• [Given data]:
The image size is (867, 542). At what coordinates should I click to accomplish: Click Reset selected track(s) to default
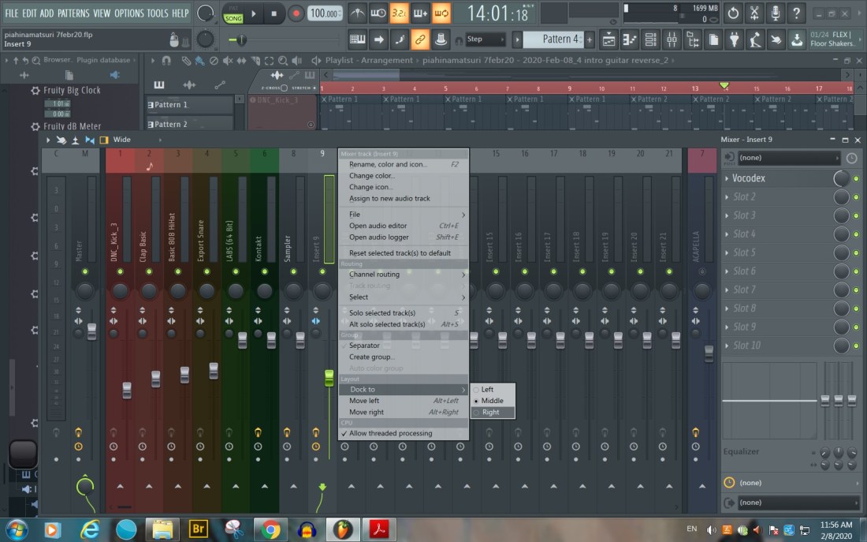coord(400,253)
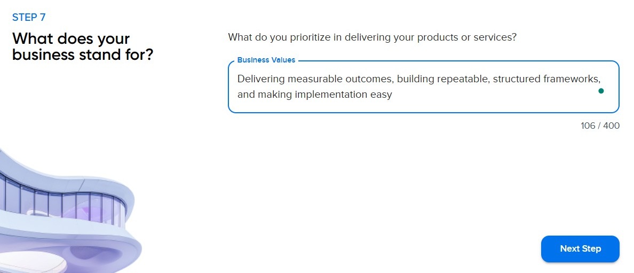Click the question about prioritizing products or services
Viewport: 634px width, 273px height.
point(372,37)
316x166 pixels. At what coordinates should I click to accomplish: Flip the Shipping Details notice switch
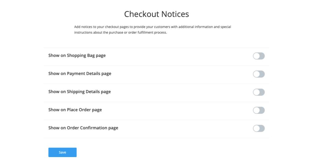[x=259, y=92]
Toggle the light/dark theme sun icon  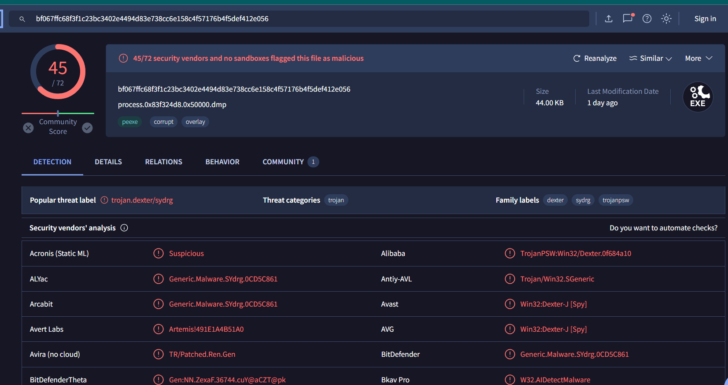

• [Task]: Could you write out every record exactly, leaving the pictures out?

• [Answer for this exercise]:
The image size is (867, 542). At what coordinates should I click to accomplish: Click Reset selected track(s) to default
coord(400,253)
Click the question about prioritizing products or services
Viewport: 634px width, 273px height.
point(372,37)
316x166 pixels. At what coordinates should I click to accomplish: Flip the Shipping Details notice switch
[x=259, y=92]
Toggle the light/dark theme sun icon  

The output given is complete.